• Your instructions
In the data, rewrite the stretch from the line containing "This screenshot has" through the line containing "pos(137,351)", substituting "Select" for "Open" and leaving everything else unchanged. Omit the pictures from your answer.
+++ Provided data +++
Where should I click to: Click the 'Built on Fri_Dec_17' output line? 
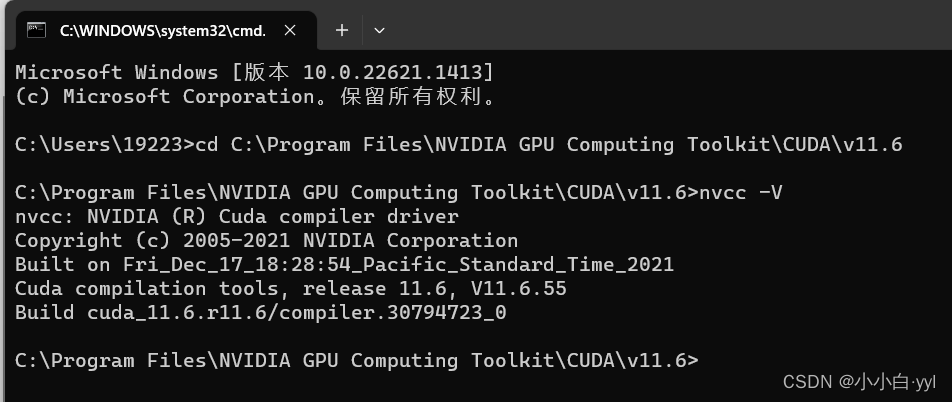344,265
+++
+++ Provided data +++
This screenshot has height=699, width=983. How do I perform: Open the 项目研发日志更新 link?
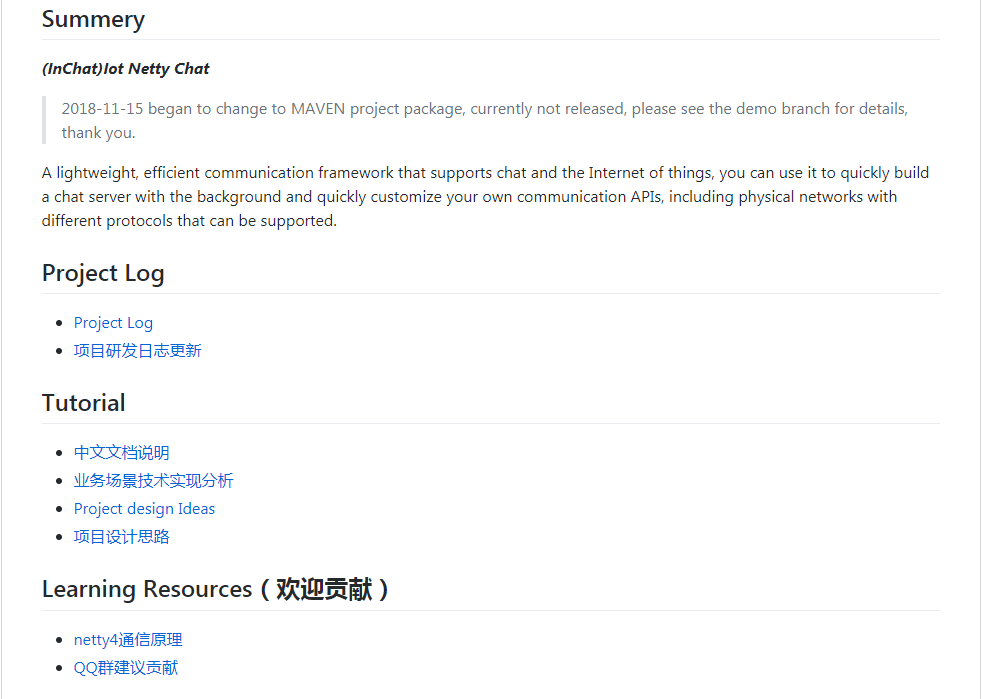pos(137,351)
+++
+++ Provided data +++
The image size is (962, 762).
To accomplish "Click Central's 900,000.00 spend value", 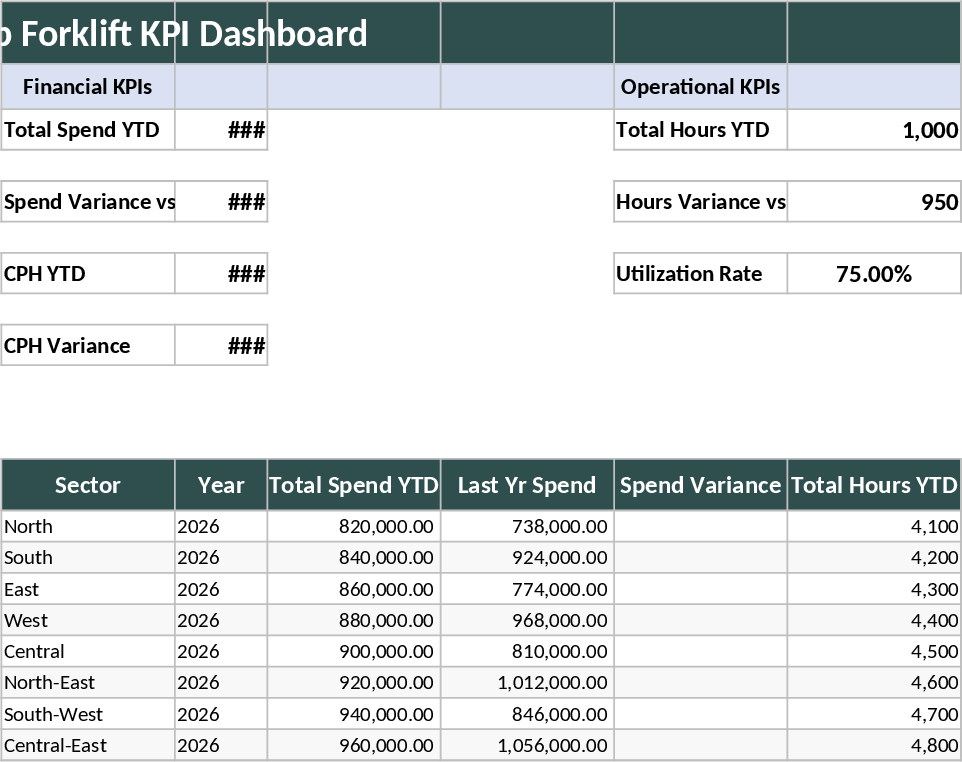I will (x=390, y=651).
+++
• Finished exercise
This screenshot has height=699, width=983. How do I perform: Select the 项目研发日志更新 link?
pos(137,351)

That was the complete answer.